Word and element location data
------
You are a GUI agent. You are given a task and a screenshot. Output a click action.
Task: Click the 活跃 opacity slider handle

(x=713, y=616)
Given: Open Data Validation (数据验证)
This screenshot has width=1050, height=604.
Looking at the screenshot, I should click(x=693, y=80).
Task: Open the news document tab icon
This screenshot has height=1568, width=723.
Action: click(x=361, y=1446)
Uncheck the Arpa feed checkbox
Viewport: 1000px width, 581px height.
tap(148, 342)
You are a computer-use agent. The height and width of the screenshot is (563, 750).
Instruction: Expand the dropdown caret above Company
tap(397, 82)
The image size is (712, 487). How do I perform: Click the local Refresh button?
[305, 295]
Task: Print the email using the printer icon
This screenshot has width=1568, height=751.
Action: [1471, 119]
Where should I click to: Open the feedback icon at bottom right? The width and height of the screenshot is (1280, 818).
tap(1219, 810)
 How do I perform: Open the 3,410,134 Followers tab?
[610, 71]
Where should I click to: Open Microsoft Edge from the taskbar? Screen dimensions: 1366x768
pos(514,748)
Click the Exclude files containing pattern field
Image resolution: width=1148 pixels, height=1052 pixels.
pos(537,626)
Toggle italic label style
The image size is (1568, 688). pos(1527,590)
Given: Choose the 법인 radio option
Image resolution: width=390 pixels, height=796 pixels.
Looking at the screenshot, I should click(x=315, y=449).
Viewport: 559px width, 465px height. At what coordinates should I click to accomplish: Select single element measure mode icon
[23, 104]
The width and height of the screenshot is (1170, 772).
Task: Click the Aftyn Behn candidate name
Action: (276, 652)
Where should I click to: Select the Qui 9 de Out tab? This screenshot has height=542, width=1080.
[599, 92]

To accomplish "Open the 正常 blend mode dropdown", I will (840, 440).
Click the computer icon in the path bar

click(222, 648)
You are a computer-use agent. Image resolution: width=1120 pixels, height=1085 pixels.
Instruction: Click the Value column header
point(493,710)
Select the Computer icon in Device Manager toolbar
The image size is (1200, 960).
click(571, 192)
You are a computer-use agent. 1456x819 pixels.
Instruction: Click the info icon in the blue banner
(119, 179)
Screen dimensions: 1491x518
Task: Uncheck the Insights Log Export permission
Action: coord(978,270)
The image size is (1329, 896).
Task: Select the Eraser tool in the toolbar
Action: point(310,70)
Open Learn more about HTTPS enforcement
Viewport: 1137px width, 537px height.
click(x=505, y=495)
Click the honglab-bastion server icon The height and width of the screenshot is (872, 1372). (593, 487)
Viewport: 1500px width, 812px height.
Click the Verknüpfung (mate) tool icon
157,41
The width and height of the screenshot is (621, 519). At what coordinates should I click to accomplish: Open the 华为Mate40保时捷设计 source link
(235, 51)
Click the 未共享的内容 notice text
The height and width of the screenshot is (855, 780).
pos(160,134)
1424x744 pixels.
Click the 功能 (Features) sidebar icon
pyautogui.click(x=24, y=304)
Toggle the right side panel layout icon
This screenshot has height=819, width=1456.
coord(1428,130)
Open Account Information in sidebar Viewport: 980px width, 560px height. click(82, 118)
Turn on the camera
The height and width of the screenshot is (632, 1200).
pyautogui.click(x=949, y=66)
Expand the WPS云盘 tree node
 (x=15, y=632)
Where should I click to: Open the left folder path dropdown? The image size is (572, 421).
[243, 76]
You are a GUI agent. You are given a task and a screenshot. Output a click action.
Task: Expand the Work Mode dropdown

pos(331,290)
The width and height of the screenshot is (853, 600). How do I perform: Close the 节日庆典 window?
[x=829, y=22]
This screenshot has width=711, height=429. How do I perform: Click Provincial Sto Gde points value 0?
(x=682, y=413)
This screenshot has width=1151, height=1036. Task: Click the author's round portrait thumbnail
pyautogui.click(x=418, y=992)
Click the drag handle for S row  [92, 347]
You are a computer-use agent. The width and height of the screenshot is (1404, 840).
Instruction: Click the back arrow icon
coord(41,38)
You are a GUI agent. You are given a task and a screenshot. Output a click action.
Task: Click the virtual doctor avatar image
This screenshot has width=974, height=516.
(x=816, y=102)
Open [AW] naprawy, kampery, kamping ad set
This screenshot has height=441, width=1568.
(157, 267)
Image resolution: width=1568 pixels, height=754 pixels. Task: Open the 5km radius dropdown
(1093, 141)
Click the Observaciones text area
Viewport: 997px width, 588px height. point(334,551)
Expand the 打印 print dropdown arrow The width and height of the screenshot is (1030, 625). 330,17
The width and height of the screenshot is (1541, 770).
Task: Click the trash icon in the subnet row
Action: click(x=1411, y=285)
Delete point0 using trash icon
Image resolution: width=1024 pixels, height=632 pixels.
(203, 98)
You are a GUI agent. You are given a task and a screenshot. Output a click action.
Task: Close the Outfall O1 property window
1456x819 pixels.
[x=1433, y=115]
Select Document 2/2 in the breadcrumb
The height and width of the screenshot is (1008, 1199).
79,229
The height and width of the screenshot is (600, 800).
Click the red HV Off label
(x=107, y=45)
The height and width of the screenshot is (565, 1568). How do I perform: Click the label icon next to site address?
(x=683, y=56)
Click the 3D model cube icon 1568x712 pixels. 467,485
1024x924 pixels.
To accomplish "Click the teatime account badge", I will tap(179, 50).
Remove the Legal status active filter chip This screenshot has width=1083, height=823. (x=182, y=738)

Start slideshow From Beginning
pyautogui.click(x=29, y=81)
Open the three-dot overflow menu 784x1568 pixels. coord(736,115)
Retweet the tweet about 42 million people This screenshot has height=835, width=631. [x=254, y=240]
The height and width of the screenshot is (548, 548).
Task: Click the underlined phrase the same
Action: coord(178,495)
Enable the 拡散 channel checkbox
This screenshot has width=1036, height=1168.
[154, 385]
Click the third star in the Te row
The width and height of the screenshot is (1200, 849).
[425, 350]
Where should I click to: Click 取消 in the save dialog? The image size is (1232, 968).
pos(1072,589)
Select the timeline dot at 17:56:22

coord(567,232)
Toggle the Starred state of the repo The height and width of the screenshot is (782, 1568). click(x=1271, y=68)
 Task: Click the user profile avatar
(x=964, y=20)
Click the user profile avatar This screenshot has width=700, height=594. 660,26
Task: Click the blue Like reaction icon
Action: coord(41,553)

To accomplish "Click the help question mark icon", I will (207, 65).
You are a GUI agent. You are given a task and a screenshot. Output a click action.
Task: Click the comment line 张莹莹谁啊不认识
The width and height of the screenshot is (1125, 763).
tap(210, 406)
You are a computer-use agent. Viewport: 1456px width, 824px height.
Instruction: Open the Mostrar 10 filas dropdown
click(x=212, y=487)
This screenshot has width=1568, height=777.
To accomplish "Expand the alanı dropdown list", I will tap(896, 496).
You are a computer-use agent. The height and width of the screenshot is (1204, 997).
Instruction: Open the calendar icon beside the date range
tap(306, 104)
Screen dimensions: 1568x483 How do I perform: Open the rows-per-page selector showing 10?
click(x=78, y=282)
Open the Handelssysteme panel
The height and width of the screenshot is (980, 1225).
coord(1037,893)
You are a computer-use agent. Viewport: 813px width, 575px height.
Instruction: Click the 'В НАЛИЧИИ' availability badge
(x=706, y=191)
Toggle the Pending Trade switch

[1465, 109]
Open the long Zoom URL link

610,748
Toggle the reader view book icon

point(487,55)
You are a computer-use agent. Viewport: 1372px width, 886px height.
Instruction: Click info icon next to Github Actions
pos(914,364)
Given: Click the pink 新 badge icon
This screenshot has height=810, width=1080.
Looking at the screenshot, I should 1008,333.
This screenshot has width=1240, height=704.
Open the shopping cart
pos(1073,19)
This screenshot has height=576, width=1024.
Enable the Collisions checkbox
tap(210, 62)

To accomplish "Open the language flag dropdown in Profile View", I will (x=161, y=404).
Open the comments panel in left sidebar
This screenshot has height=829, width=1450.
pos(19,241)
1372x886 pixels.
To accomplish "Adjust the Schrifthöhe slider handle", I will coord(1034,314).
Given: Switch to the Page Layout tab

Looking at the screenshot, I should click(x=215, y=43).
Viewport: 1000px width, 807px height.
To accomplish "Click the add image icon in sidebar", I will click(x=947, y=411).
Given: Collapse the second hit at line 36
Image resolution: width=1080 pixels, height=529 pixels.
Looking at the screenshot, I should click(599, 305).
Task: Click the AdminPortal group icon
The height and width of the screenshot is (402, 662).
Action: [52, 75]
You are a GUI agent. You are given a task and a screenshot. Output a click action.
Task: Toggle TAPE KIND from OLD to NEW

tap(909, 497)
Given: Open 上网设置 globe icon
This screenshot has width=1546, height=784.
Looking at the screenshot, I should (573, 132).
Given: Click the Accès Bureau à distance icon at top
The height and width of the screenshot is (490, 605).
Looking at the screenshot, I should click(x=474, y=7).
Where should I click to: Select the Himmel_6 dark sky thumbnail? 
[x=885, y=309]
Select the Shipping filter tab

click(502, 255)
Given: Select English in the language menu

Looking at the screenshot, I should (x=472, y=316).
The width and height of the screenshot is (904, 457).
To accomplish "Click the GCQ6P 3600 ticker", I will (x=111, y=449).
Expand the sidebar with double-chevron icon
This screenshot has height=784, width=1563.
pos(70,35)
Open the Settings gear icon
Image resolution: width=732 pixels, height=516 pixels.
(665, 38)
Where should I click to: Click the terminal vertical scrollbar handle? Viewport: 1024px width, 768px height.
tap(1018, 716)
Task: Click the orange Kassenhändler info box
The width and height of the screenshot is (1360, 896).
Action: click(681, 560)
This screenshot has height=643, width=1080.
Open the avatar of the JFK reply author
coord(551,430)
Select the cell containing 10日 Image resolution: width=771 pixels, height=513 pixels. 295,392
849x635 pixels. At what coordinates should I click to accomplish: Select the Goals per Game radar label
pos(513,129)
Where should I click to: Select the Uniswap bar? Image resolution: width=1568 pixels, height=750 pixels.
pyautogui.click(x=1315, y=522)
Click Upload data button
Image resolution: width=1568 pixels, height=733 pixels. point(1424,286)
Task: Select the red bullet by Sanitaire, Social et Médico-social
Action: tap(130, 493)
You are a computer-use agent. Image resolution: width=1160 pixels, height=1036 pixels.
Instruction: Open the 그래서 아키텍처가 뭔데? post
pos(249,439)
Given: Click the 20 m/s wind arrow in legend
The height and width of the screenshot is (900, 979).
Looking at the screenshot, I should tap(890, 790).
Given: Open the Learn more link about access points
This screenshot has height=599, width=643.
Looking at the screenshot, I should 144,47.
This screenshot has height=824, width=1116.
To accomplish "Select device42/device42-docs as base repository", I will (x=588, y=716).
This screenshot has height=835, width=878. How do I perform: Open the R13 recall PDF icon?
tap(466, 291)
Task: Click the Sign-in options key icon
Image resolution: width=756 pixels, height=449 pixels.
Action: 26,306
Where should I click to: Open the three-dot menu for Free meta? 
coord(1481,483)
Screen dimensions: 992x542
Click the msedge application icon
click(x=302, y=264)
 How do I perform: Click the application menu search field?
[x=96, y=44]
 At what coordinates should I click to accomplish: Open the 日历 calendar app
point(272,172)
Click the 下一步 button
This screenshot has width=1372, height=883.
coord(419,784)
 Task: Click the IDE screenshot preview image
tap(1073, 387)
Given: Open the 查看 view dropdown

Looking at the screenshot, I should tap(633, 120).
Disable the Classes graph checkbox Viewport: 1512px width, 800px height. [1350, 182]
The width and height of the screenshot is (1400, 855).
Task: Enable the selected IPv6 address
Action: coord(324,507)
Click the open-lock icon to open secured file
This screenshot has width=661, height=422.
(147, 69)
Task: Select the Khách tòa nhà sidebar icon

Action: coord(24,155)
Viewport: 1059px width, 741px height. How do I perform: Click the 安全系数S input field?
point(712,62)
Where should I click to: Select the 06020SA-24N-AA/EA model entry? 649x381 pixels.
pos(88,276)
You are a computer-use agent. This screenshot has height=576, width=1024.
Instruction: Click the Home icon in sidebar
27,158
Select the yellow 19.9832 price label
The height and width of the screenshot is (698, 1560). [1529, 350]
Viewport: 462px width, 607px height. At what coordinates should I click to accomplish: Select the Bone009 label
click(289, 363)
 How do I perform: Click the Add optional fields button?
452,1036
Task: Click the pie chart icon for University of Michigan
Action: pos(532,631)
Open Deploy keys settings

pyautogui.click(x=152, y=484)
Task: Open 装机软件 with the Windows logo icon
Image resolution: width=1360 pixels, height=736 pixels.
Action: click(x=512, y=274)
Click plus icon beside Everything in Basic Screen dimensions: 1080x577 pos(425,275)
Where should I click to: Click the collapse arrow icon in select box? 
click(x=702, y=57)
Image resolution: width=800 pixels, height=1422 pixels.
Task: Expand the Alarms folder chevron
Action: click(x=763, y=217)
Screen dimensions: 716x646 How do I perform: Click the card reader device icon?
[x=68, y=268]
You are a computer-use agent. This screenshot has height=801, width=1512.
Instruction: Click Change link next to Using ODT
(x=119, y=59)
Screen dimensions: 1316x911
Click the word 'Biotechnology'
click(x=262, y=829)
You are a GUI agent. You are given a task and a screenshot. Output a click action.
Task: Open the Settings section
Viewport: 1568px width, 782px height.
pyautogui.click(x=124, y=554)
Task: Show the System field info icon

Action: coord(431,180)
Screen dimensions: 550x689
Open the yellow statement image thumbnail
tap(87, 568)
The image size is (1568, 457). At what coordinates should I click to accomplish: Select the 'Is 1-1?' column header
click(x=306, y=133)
------
__TASK BRIEF__. Reproduce the material from the line containing "Click the computer icon in the path bar" up to and including the line containing "click(571, 192)", changing "path bar" to "address bar" and leaving everything else unchanged.

__ANSWER BELOW__.
Click the computer icon in the address bar

click(222, 648)
You are a computer-use agent. Image resolution: width=1120 pixels, height=1085 pixels.
Instruction: Click the Value column header
point(493,710)
Select the Computer icon in Device Manager toolbar
The image size is (1200, 960).
click(571, 192)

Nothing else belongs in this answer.